Extracted records:

[Start of section]

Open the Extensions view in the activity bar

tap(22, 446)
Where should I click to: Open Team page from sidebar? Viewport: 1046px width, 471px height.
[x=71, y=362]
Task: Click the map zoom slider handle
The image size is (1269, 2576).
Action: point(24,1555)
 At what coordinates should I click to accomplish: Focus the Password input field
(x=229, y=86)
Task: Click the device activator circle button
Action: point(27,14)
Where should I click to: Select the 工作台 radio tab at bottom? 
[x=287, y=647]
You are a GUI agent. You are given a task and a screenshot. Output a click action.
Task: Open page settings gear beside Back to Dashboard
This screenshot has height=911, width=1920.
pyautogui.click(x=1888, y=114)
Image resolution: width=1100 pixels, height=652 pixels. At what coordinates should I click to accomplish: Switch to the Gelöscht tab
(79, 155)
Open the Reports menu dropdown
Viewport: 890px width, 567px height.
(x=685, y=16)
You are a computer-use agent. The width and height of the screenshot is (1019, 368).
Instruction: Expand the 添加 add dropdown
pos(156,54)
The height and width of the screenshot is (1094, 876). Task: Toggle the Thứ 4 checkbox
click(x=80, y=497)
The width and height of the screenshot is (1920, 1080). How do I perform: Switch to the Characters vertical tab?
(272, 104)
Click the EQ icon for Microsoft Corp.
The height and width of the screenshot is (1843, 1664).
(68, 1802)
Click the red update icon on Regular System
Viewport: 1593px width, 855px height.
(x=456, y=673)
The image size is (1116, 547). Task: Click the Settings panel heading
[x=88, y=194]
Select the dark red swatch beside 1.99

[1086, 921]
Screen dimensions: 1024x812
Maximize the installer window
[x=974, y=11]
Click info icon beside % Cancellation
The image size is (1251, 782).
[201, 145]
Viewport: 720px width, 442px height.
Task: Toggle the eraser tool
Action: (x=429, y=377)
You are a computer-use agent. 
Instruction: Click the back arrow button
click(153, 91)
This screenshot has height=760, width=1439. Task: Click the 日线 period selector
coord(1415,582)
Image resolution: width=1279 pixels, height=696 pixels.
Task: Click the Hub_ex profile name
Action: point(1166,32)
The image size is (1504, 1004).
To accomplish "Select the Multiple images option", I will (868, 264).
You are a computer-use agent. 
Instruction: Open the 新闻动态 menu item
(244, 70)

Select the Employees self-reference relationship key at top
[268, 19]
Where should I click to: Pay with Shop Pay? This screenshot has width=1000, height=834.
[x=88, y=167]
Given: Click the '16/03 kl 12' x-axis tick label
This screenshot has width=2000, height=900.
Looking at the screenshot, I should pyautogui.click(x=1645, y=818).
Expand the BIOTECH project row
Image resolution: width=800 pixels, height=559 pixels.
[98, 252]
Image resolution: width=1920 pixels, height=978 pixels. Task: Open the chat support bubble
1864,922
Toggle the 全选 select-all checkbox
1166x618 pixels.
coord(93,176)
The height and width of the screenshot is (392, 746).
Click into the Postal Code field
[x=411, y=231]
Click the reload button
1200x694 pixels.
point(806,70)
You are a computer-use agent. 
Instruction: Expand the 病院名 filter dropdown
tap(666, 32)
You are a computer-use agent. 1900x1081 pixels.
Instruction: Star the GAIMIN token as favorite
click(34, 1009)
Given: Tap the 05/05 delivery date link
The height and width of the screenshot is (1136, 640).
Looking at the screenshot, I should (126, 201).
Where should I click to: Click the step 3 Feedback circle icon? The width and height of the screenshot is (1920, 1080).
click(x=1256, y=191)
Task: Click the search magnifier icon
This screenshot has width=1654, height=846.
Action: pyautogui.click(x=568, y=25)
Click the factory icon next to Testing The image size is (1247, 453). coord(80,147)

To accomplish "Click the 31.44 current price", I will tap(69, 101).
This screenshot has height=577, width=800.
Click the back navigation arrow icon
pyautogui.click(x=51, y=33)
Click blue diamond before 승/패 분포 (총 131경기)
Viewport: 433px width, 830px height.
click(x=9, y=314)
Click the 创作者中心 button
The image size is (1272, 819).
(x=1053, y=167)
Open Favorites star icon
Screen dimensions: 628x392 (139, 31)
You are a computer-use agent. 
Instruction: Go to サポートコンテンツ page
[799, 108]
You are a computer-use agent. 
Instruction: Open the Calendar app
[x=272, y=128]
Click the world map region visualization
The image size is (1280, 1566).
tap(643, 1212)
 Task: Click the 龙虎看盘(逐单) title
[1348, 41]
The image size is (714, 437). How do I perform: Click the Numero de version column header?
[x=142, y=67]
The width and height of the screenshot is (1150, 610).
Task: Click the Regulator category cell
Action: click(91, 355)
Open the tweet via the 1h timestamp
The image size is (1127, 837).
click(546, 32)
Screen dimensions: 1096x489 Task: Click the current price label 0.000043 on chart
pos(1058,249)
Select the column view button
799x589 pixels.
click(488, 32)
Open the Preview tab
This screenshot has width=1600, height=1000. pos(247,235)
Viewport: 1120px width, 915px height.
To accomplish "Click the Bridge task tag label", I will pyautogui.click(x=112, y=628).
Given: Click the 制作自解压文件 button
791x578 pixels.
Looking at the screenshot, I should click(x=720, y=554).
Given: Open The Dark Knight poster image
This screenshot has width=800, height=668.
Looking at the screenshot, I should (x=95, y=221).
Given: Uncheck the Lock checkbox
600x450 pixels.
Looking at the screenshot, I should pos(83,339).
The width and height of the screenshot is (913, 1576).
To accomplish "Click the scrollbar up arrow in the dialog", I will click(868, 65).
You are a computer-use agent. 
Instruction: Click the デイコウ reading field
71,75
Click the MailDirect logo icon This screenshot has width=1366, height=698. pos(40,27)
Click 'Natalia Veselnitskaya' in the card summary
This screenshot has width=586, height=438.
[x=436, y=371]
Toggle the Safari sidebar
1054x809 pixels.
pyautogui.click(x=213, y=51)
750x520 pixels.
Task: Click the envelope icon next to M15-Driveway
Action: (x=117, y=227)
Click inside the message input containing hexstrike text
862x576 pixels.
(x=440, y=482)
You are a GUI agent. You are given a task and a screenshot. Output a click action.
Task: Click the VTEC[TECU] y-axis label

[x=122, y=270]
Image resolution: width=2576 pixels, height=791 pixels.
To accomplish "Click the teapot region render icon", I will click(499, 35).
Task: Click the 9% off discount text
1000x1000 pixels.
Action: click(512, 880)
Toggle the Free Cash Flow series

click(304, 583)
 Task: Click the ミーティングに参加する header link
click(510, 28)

[End of section]

Problem details:
Every entry is to be restated word for word, with nothing dropped.

Output for this exercise:
Open the Extensions view in the activity bar

tap(22, 446)
Where should I click to: Open Team page from sidebar? Viewport: 1046px width, 471px height.
[x=71, y=362]
Task: Click the map zoom slider handle
The image size is (1269, 2576).
Action: point(24,1555)
 At what coordinates should I click to accomplish: Focus the Password input field
(x=229, y=86)
Task: Click the device activator circle button
Action: point(27,14)
Where should I click to: Select the 工作台 radio tab at bottom? 
[x=287, y=647]
You are a GUI agent. You are given a task and a screenshot. Output a click action.
Task: Open page settings gear beside Back to Dashboard
This screenshot has height=911, width=1920.
pyautogui.click(x=1888, y=114)
Image resolution: width=1100 pixels, height=652 pixels. At what coordinates should I click to accomplish: Switch to the Gelöscht tab
(79, 155)
Open the Reports menu dropdown
Viewport: 890px width, 567px height.
(x=685, y=16)
You are a computer-use agent. The width and height of the screenshot is (1019, 368).
Instruction: Expand the 添加 add dropdown
pos(156,54)
The height and width of the screenshot is (1094, 876). Task: Toggle the Thứ 4 checkbox
click(x=80, y=497)
The width and height of the screenshot is (1920, 1080). How do I perform: Switch to the Characters vertical tab?
(272, 104)
Click the EQ icon for Microsoft Corp.
The height and width of the screenshot is (1843, 1664).
(68, 1802)
Click the red update icon on Regular System
Viewport: 1593px width, 855px height.
(x=456, y=673)
The image size is (1116, 547). Task: Click the Settings panel heading
[x=88, y=194]
Select the dark red swatch beside 1.99

[1086, 921]
Screen dimensions: 1024x812
Maximize the installer window
[x=974, y=11]
Click info icon beside % Cancellation
The image size is (1251, 782).
[201, 145]
Viewport: 720px width, 442px height.
Task: Toggle the eraser tool
Action: (x=429, y=377)
You are a computer-use agent. 
Instruction: Click the back arrow button
click(153, 91)
This screenshot has height=760, width=1439. Task: Click the 日线 period selector
coord(1415,582)
Image resolution: width=1279 pixels, height=696 pixels.
Task: Click the Hub_ex profile name
Action: point(1166,32)
The image size is (1504, 1004).
To accomplish "Select the Multiple images option", I will (868, 264).
You are a computer-use agent. 
Instruction: Open the 新闻动态 menu item
(244, 70)

Select the Employees self-reference relationship key at top
[268, 19]
Where should I click to: Pay with Shop Pay? This screenshot has width=1000, height=834.
[x=88, y=167]
Given: Click the '16/03 kl 12' x-axis tick label
This screenshot has width=2000, height=900.
Looking at the screenshot, I should pyautogui.click(x=1645, y=818).
Expand the BIOTECH project row
Image resolution: width=800 pixels, height=559 pixels.
[98, 252]
Image resolution: width=1920 pixels, height=978 pixels. Task: Open the chat support bubble
1864,922
Toggle the 全选 select-all checkbox
1166x618 pixels.
coord(93,176)
The height and width of the screenshot is (392, 746).
Click into the Postal Code field
[x=411, y=231]
Click the reload button
1200x694 pixels.
point(806,70)
You are a computer-use agent. 
Instruction: Expand the 病院名 filter dropdown
tap(666, 32)
You are a computer-use agent. 1900x1081 pixels.
Instruction: Star the GAIMIN token as favorite
click(34, 1009)
Given: Tap the 05/05 delivery date link
The height and width of the screenshot is (1136, 640).
Looking at the screenshot, I should (126, 201).
Where should I click to: Click the step 3 Feedback circle icon? The width and height of the screenshot is (1920, 1080).
click(x=1256, y=191)
Task: Click the search magnifier icon
This screenshot has width=1654, height=846.
Action: pyautogui.click(x=568, y=25)
Click the factory icon next to Testing The image size is (1247, 453). coord(80,147)

To accomplish "Click the 31.44 current price", I will tap(69, 101).
This screenshot has height=577, width=800.
Click the back navigation arrow icon
pyautogui.click(x=51, y=33)
Click blue diamond before 승/패 분포 (총 131경기)
Viewport: 433px width, 830px height.
click(x=9, y=314)
Click the 创作者中心 button
The image size is (1272, 819).
(x=1053, y=167)
Open Favorites star icon
Screen dimensions: 628x392 (139, 31)
You are a computer-use agent. 
Instruction: Go to サポートコンテンツ page
[799, 108]
You are a computer-use agent. 
Instruction: Open the Calendar app
[x=272, y=128]
Click the world map region visualization
The image size is (1280, 1566).
tap(643, 1212)
 Task: Click the 龙虎看盘(逐单) title
[1348, 41]
The image size is (714, 437). How do I perform: Click the Numero de version column header?
[x=142, y=67]
The width and height of the screenshot is (1150, 610).
Task: Click the Regulator category cell
Action: click(91, 355)
Open the tweet via the 1h timestamp
The image size is (1127, 837).
click(546, 32)
Screen dimensions: 1096x489 Task: Click the current price label 0.000043 on chart
pos(1058,249)
Select the column view button
799x589 pixels.
click(488, 32)
Open the Preview tab
This screenshot has width=1600, height=1000. pos(247,235)
Viewport: 1120px width, 915px height.
To accomplish "Click the Bridge task tag label", I will pyautogui.click(x=112, y=628).
Given: Click the 制作自解压文件 button
791x578 pixels.
Looking at the screenshot, I should click(x=720, y=554).
Given: Open The Dark Knight poster image
This screenshot has width=800, height=668.
Looking at the screenshot, I should (x=95, y=221).
Given: Uncheck the Lock checkbox
600x450 pixels.
Looking at the screenshot, I should pos(83,339).
The width and height of the screenshot is (913, 1576).
To accomplish "Click the scrollbar up arrow in the dialog", I will click(868, 65).
You are a computer-use agent. 
Instruction: Click the デイコウ reading field
71,75
Click the MailDirect logo icon This screenshot has width=1366, height=698. pos(40,27)
Click 'Natalia Veselnitskaya' in the card summary
This screenshot has width=586, height=438.
[x=436, y=371]
Toggle the Safari sidebar
1054x809 pixels.
pyautogui.click(x=213, y=51)
750x520 pixels.
Task: Click the envelope icon next to M15-Driveway
Action: (x=117, y=227)
Click inside the message input containing hexstrike text
862x576 pixels.
(x=440, y=482)
You are a GUI agent. You are given a task and a screenshot. Output a click action.
Task: Click the VTEC[TECU] y-axis label

[x=122, y=270]
Image resolution: width=2576 pixels, height=791 pixels.
To accomplish "Click the teapot region render icon", I will click(499, 35).
Task: Click the 9% off discount text
1000x1000 pixels.
Action: click(512, 880)
Toggle the Free Cash Flow series

click(304, 583)
 Task: Click the ミーティングに参加する header link
click(510, 28)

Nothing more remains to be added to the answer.